◆ RECORD SET:
+===+
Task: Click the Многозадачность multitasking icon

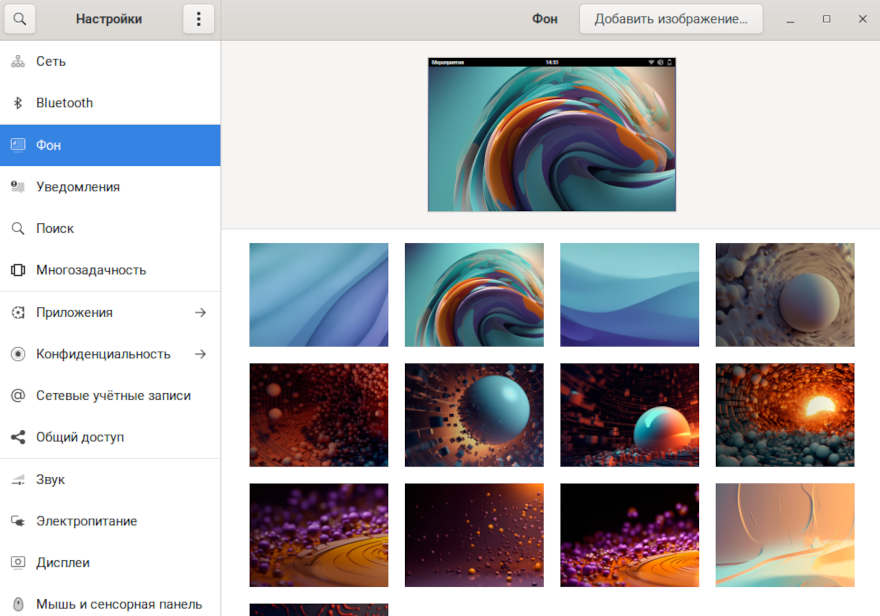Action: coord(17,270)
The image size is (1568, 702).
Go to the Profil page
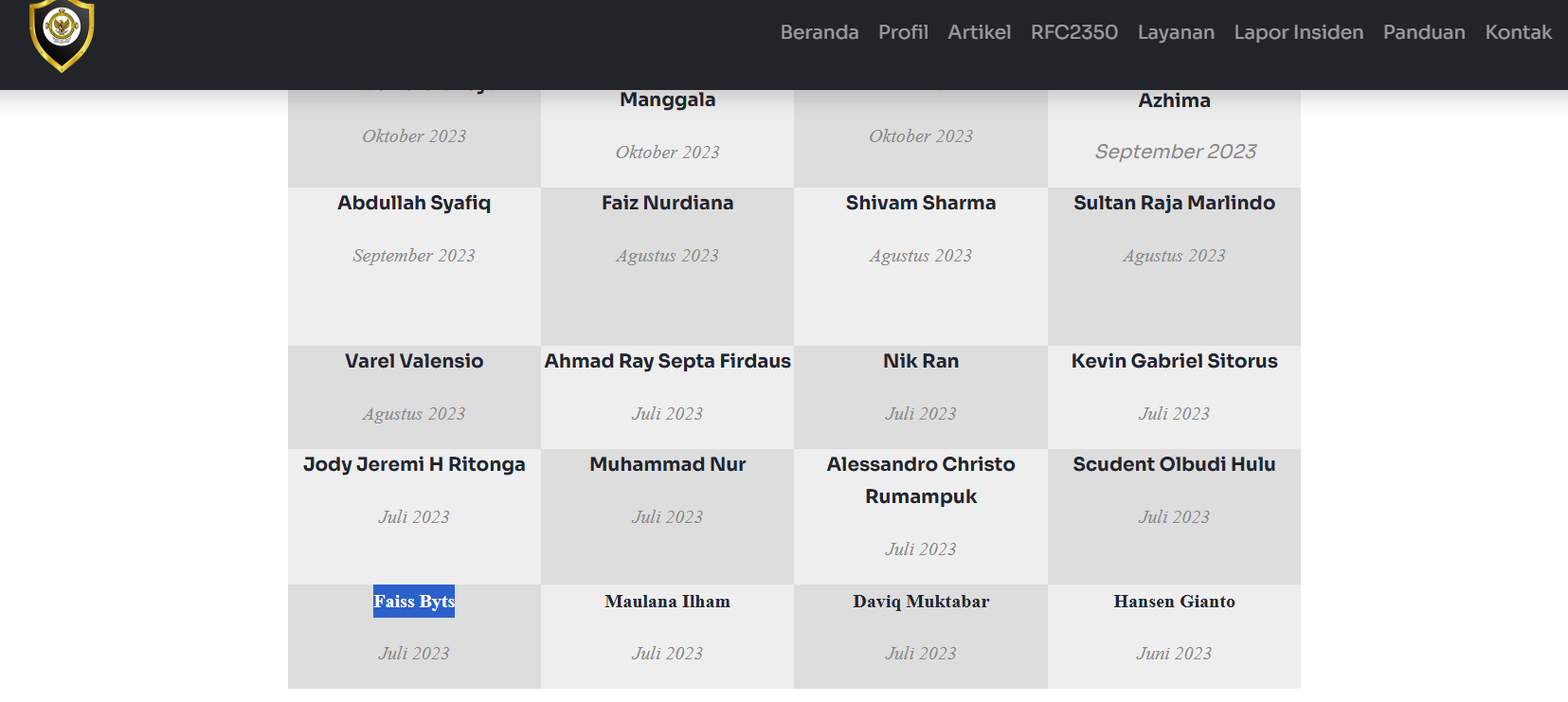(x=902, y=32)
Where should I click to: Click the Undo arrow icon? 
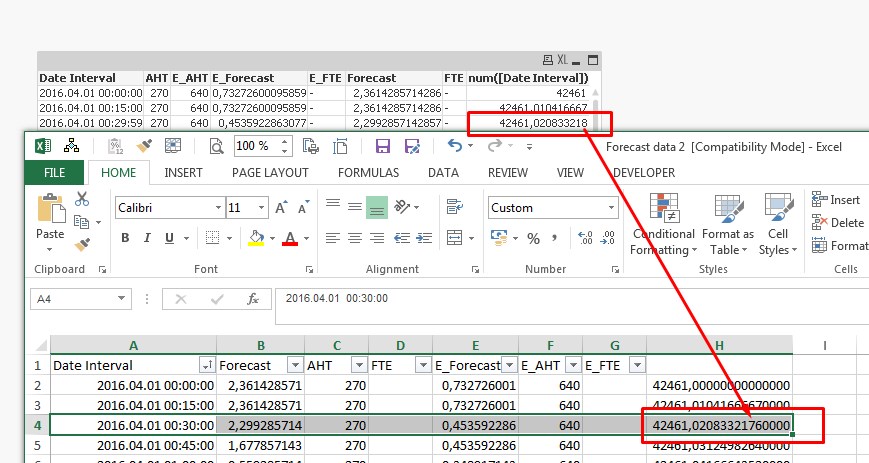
+===+
◆ WHAT IS REQUIRED: Leave out every picture and copy, exactly as written, the lines from the one with "The image size is (1568, 702)." through the end of the records above.

◆ PROBLEM SOLUTION:
The image size is (1568, 702).
Go to the Profil page
(x=902, y=32)
Where should I click to: Click the Undo arrow icon? 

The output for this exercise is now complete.